GIVEN REQUEST A » In the passage on the Gospel accounts of Jesus' death, which psalm verse does the writer say Luke omits reference to?
---+---
What I would claim from this example is (1) Luke does highlight Jesus’ control of the situation to a degree Mark does not (so Ehrman and I would agree here that this is true). However, conservatives have affirmed the different emphases between Gospel writers for years (I even wrote a book working through these kind of examples in the Gospel tradition called Jesus according to Scripture), and numerous commentaries by scholars (not all conservative) could see such differences without going on to create the theological distance Ehrman does between Mark and Luke. (2) Luke, knowing of the second cry in Mark, supplies what else Jesus said in a process not unlike the way in which a lawyer or an investigator might follow up on such a detail. Now we could discuss and debate whether Luke made this second saying up (as I suspect Ehrman might argue) or whether he had access to sources (as I am inclined to think), but my point is that one can easily read Luke as supplementing Mark here, not completely rejecting Mark’s portrait of Jesus. Luke could do so while omitting reference to Ps 22:1 because its content was already known from Mark. It is important to note that Luke’s locale of this Ps 31:5 utterance comes at the spot where the second cry comes in Mark. (3) Thus, the theologies of the cross are not in as great an opposition to each other as Ehrman claims. Rather what we have are emphases. In Mark, Jesus goes triumphantly to his death genuinely fully suffering, with the second evangelist presenting Jesus as an example, even to the point of despairing yet turning in the end to God. (If Jesus is as despairing as Ehrman suggests, then Jesus ceases to be the example Mark sets forth.) Luke shows a Jesus also in control, something the other passages in Mark also indicate.
---+---
GIVEN REQUEST B » Starting at the beginning of the listing and ending at the line containing "click(x=403, y=137)", reproduce those lines with "gear" changed to "cog", leaving everything else as it stands.

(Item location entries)
---+---
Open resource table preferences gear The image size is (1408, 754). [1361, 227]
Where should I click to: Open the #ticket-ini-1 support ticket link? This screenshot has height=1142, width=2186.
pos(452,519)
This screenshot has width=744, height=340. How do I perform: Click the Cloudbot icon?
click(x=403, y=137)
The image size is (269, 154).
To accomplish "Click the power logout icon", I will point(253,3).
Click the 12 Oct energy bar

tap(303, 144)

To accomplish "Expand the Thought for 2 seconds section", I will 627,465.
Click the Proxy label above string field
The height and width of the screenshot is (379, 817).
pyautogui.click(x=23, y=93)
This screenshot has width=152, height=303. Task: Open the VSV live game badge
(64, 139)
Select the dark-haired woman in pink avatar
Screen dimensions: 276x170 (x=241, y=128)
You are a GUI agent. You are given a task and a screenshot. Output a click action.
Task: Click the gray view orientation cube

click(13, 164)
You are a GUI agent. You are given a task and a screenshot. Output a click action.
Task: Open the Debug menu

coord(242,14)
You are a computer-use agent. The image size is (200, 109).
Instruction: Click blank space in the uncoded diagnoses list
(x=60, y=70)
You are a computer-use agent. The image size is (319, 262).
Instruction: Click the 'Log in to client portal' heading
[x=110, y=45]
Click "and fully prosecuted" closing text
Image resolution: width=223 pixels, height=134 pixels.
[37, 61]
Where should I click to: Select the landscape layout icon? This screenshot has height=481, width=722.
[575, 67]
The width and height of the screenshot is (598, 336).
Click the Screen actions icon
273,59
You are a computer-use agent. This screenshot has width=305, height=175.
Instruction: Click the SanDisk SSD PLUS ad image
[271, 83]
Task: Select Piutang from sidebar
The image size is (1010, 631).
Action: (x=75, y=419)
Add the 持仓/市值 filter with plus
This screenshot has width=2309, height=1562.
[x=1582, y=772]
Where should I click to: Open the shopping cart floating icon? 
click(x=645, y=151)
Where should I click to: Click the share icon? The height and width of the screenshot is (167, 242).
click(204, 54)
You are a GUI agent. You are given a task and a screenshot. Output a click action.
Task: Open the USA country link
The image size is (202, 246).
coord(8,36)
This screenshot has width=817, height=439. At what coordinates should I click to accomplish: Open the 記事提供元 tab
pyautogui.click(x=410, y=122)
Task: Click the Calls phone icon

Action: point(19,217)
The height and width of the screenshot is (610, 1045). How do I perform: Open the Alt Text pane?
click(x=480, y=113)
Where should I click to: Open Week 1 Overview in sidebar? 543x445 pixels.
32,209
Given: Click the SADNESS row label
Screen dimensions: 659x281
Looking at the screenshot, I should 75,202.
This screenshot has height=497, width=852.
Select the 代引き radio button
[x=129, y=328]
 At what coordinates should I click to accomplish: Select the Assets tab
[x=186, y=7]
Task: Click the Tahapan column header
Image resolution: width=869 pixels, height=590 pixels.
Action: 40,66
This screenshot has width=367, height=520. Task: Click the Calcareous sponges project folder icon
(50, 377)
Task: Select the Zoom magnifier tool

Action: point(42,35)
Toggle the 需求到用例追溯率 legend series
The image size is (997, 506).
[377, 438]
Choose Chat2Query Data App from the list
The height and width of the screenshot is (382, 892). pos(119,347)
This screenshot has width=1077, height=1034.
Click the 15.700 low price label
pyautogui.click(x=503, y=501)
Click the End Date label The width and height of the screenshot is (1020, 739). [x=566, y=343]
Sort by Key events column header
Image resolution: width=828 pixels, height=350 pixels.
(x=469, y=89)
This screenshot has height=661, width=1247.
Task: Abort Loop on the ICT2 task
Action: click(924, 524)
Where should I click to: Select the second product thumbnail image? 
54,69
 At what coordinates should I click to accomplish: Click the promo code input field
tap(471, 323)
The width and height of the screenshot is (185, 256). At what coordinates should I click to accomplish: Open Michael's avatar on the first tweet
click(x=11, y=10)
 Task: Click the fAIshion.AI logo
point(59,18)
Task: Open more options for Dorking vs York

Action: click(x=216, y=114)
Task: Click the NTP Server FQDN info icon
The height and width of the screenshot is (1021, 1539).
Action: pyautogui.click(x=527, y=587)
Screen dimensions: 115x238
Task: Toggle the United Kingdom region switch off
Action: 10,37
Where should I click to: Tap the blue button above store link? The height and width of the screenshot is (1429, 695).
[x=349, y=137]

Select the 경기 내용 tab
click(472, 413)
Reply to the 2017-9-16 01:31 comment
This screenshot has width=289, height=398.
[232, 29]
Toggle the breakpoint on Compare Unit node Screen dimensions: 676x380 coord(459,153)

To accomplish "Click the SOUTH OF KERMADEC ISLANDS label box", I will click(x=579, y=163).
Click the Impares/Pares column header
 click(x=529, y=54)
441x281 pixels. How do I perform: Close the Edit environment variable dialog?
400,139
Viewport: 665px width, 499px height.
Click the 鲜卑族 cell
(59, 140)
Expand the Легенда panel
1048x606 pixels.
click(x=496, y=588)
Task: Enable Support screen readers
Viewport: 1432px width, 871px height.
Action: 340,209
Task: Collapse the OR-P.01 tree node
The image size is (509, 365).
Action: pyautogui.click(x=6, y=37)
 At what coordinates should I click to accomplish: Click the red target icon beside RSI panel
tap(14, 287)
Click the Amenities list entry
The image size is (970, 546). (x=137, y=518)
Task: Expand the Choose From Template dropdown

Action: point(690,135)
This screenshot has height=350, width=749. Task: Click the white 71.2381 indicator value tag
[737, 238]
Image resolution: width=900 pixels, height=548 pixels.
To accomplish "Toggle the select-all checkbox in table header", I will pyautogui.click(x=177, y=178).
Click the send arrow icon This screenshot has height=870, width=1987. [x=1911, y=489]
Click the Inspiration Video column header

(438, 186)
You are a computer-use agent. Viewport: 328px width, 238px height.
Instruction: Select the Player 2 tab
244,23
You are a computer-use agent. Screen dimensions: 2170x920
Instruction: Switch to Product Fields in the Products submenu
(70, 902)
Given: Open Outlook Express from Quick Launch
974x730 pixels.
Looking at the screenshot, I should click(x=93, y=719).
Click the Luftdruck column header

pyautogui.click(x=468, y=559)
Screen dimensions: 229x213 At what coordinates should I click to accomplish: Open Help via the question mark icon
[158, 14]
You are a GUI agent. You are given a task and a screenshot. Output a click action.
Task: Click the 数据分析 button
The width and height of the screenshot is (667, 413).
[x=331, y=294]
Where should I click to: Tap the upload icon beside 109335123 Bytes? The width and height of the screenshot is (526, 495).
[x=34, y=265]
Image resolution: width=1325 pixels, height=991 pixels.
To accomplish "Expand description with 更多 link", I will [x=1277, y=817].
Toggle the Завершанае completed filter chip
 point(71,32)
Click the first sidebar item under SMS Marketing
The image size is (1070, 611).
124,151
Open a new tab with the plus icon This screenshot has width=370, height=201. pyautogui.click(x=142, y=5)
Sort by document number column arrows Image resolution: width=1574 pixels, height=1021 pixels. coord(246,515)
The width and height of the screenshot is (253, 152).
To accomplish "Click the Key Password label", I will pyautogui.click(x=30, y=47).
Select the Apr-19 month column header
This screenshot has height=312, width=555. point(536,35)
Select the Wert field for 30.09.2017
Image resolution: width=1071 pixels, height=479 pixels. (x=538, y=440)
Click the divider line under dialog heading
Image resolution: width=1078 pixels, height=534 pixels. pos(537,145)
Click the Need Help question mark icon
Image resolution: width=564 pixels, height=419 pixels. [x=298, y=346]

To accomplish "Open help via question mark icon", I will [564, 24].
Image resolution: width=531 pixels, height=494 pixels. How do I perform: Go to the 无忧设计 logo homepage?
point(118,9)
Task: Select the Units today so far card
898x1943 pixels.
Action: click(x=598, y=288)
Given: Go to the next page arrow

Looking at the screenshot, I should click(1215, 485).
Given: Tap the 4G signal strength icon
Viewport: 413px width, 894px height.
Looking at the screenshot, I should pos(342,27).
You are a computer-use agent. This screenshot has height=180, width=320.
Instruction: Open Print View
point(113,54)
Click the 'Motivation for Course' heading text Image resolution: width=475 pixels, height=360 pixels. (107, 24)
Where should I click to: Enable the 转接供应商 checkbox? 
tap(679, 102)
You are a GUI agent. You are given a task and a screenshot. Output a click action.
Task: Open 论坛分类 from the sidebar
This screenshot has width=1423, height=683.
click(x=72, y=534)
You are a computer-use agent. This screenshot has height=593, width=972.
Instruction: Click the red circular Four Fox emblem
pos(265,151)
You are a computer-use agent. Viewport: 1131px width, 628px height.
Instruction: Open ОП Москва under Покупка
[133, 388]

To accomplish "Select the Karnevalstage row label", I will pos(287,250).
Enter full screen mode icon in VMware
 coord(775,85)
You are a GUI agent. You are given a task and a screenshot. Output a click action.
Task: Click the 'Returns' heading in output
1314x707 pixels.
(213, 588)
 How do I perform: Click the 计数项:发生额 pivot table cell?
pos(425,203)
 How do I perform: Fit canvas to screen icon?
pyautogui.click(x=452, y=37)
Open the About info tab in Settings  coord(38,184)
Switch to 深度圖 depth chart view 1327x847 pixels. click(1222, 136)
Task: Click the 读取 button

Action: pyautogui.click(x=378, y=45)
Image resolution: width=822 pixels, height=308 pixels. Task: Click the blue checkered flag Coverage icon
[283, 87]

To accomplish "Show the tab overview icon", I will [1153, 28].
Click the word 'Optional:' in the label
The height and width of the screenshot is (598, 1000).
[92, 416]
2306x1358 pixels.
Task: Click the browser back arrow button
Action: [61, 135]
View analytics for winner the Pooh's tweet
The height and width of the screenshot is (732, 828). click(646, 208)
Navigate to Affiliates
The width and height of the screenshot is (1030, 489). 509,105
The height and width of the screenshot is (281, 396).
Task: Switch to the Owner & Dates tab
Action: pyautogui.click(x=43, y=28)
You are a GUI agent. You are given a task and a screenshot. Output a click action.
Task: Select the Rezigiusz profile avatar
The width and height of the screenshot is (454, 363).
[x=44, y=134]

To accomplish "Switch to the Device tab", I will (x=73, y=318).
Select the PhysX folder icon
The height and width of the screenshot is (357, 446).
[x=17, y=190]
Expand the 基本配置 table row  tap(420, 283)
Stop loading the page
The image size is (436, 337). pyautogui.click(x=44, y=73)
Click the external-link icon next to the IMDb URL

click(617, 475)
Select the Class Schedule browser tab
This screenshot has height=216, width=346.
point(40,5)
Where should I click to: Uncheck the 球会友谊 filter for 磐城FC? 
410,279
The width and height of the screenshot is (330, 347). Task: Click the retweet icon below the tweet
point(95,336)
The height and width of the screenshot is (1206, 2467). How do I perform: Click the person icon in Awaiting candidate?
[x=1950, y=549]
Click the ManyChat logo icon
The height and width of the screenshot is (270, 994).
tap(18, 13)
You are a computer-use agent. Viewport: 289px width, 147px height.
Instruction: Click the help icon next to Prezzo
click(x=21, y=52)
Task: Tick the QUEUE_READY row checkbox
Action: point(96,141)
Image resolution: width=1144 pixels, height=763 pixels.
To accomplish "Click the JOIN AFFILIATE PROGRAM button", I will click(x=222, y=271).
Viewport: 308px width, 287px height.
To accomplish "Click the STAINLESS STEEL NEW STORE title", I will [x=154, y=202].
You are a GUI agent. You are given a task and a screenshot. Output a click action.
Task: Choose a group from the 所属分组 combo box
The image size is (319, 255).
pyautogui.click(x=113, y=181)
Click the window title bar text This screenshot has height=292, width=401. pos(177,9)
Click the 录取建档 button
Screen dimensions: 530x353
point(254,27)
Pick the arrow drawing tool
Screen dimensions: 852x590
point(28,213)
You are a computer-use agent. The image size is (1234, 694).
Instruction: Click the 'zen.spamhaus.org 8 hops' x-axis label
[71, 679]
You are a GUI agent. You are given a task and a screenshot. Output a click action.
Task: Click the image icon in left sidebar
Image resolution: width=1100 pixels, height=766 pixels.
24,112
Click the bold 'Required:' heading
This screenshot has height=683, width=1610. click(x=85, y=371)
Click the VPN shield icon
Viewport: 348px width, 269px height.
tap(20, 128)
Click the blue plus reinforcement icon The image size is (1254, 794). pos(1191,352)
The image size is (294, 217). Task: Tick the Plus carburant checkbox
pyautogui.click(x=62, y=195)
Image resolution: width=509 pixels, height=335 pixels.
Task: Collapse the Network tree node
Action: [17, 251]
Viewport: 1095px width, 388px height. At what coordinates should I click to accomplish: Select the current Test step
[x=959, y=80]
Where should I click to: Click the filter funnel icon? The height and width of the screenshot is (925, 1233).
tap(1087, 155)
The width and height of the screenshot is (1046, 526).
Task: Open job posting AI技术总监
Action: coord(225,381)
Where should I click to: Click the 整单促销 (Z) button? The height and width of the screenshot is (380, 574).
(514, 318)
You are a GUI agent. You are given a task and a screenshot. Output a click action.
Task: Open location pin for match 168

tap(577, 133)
---+---
WORKED ANSWER A » Ps 22:1

WORKED ANSWER B »
Open resource table preferences cog The image size is (1408, 754). [1361, 227]
Where should I click to: Open the #ticket-ini-1 support ticket link? This screenshot has height=1142, width=2186.
pos(452,519)
This screenshot has width=744, height=340. How do I perform: Click the Cloudbot icon?
click(x=403, y=137)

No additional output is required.